The entire situation made me start to think about anxiety and fear. I think that there’s an aspect of anticipation that can make the situation worse. My husband once told me about how Alfred Hitchcock built tension in his movies. He would show a bomb underneath a table to the audience, but none of the characters would know the bomb was there and the audience wouldn’t know when the bomb was going to go off. The audience would be filled with tension and anticipation because they knew the bomb was going to explode, but they didn’t know when.
Life is sort of like that. We know that there are events, challenges, and struggles that are coming up. We don’t know exactly when they will occur or what will happen when they do. The anticipation of waiting for them brings tension, excitement, and sometimes anxiety.
One way of dealing with it is living in the moment, but as much as I want to live in the moment, it is very difficult to do all the time. With my OCD, that anticipation translates to having every worse case scenario I can imagine play out in my mind for every upcoming event.

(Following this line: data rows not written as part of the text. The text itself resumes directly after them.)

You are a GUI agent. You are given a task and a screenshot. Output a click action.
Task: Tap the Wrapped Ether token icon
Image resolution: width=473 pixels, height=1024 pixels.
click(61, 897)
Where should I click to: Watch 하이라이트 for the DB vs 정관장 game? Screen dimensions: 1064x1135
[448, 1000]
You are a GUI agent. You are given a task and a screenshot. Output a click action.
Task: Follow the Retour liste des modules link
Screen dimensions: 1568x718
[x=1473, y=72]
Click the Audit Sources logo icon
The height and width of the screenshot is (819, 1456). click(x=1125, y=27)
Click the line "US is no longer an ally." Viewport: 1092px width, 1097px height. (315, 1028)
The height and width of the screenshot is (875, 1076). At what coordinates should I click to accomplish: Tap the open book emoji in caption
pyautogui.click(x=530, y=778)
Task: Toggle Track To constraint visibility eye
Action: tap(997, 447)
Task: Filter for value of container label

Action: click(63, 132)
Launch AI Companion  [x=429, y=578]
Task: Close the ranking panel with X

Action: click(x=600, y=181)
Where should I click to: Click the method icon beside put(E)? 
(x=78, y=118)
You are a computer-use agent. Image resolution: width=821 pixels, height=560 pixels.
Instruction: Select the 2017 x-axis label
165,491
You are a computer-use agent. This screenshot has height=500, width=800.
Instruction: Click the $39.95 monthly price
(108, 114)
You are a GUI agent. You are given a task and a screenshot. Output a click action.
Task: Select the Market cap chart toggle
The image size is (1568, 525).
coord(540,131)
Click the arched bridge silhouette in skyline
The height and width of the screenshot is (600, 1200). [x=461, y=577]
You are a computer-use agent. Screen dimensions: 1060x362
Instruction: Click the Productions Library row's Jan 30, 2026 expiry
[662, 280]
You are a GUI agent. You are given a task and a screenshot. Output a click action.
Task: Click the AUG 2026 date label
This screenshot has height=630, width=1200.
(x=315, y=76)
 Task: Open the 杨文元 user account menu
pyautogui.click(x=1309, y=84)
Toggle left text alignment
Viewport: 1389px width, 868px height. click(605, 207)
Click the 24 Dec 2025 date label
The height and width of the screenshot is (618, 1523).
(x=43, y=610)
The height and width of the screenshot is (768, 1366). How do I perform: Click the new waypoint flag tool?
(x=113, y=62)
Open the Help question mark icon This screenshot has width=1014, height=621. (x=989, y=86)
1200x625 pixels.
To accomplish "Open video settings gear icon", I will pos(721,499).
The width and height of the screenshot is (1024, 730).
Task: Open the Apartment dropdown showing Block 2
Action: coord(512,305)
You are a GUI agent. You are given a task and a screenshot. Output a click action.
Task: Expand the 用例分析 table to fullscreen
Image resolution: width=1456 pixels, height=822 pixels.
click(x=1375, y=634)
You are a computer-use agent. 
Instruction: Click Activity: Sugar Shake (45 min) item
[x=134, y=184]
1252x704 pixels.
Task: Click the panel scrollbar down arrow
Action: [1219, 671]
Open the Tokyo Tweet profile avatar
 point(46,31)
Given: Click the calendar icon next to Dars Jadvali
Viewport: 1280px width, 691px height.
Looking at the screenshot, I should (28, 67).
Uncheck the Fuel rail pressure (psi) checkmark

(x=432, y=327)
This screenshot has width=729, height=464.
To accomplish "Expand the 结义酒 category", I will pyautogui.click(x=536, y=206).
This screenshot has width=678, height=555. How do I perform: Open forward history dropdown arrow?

I wish there was an easy answer to this one, but I really don’t have it. I just know to take that anticipation, anxiety, etc. and if it gets to be too much give it up to God. I try to believe that no matter how scared I feel about what’s to come, since God is with me, I will see my way through it. It’s like taking leaps of faith all the time for me; I am worried all the time about what is coming next. Somehow, I just have faith and I keep moving forward.
My faith saved me. May God’s peace reside in all of our hearts.